The July 2008 Ensign has an article titled “Cancer, Nutrition, and the Word of Wisdom.” I think it is ill-advised for several reasons.
We should not be following the Word of Wisdom because scientists have identified pragmatic benefits from it. We should be following it out of obedience to the word of God and the doctrines of the Church. A little thought experiment might illustrate why this is so: imagine the following headlines in the newspaper tomorrow:
Scientists Prove Cigarettes Lengthen Life
Leading Nutritionist: Meth Users Don’t Get Cancer
AMA Endorses Beer to Prevent Birth Defects 
If your testimony of the WoW had been based on Ensign articles explaining its scientific benefits, I think you might be tempted to jump ship when faced with contradictory evidence. If your testimony of the WoW was based on a spiritual witness that it is a commandment for modern saints, you’d see those headlines and then turn to the funnies with a shrug.
I think the “science shows our faith is right” approach is dangerous primarily for a more insidious reason, however: it encourages us to expect scientific backing for the tenets of our faith. And so when the sociologists can’t show that day care is harmful and the archaeologists can’t find any Nephites and the family scientists discover that children raised by same-sex parents turn out just fine, thank you very much, confusion is sown in people who were raised on a steady diet of the scientific “evidence” for our beliefs and practices. This may not seem terribly important to those of you with strong, well-founded testimonies, but as a convert, I can see the danger in encouraging people to think that science has (or soon will) prove the veracity of all of our doctrines and practices. It isn’t going to (in our lifetimes) and expecting it to is to build on the sandiest of foundations.

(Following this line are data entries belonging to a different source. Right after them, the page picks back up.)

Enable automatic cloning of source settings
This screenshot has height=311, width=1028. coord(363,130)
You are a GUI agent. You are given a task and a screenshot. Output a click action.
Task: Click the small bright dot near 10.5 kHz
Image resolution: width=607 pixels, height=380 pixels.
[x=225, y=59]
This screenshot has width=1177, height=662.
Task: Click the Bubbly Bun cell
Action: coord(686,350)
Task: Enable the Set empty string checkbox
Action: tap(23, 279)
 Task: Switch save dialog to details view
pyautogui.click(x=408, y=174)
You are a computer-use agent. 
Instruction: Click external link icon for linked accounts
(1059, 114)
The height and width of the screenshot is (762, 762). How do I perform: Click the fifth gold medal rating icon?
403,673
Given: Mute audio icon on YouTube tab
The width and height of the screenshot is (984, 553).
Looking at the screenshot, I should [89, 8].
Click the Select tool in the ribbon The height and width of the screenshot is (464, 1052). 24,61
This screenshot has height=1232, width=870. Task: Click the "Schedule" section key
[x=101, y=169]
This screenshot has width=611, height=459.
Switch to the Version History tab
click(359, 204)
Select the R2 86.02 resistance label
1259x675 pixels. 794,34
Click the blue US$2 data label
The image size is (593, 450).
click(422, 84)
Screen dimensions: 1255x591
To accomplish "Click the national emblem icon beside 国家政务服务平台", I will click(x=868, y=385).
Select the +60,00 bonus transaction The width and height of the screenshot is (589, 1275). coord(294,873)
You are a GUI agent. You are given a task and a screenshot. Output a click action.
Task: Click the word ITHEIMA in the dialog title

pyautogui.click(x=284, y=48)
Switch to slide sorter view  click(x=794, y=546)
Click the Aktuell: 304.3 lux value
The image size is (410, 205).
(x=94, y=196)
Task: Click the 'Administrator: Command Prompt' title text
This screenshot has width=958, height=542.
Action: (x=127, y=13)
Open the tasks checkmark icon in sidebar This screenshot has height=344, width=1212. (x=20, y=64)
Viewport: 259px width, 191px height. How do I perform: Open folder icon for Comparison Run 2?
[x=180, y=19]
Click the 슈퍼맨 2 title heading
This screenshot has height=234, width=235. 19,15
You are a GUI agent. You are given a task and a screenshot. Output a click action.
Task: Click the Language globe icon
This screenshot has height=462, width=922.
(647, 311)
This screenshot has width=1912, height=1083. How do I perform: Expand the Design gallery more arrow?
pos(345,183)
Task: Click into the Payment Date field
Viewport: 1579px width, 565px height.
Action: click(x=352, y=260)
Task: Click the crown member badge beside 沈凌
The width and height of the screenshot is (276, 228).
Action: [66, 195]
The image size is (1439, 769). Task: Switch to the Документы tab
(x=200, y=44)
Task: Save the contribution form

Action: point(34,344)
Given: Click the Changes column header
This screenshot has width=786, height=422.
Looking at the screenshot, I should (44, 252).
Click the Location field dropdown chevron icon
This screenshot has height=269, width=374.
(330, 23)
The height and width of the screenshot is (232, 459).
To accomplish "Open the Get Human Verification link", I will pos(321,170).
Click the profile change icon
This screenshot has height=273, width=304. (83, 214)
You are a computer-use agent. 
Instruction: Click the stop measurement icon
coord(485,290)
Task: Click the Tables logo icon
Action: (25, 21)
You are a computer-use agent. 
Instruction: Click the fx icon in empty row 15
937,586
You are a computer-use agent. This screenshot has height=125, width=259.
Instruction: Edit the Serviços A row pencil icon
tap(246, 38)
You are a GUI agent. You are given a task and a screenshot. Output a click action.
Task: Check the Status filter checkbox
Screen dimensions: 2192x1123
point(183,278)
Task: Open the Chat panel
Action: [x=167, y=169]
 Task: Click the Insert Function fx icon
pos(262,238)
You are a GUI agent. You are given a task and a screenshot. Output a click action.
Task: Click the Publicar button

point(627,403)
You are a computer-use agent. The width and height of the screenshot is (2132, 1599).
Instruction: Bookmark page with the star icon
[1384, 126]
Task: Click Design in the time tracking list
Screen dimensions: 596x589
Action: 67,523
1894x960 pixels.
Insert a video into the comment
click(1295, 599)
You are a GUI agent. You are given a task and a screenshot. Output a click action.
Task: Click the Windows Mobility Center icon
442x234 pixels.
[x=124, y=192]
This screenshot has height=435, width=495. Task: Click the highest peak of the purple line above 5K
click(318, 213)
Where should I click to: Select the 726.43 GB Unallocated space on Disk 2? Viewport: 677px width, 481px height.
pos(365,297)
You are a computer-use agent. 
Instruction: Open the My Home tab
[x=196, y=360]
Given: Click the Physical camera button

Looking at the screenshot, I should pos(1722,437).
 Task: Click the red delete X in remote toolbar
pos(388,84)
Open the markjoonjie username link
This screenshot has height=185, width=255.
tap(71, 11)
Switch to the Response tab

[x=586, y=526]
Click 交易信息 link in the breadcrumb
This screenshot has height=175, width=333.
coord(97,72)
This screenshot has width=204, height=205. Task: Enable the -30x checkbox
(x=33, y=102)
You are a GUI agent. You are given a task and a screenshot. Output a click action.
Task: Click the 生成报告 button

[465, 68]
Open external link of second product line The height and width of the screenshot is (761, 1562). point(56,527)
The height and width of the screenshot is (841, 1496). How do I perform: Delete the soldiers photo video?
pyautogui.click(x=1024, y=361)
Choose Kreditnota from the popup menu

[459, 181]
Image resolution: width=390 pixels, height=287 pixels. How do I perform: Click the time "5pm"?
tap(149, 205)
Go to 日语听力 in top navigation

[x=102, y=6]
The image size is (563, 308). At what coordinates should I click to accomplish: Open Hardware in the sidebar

That’s my objection to the approach of the article, but I had problems with some of the specifics as well. At one point the author writes, “From the perspective of medical science, most investigators who have examined the effects of caffeine suggest that caffeinated beverages should not be consumed in large quantities.” Of course, he has to say “large quantities” because most investigators would not agree that very small quantities would have harmful effects. As we all know from the overblown “rat studies” large enough quantities of pretty much any innocuous thing will do you in. But what does this have to do with the WoW, which prohibits all hot drinks? (And I won’t even get into the hot drink/caffeine issue here.) In this case, the scientific evidence most definitely does not support the WoW’s complete prohibition on hot drinks, so why even mention it?
Even worse is the section on alcohol. The author notes that alcohol is implicated in an increased risk of some cancers. OK, fine. But google “health benefits of red wine” and then tell me if you think that his brief paragraph can be called representative of the current state of the research on health consequences of alcohol consumption. (Short answer: no.) It is unethical to cherry-pick a few studies that suggest a link between alcohol consumption (in general) and (a few types of) cancer while ignoring the much larger body of evidence that suggests that not only is red wine not harmful, but that it has enough health-promoting benefits that many of his colleagues recommend daily consumption of red wine in order to ward off cancer and other health problems.
The only thing worse than linking gospel principles to science is linking them to bad science.
And I can’t resist ending on a flippant note: Why on earth would an LDS person trot out studies showing that faithful Saints live longer than average? I thought our goal was to return to God’s presence. Are you telling me that following the commandments delays that? Problematical, I say.
 When my mother was pregnant with me in 1974, her OB/GYN told her to drink beer. I can’t remember what reason was given, but it was all very scientific.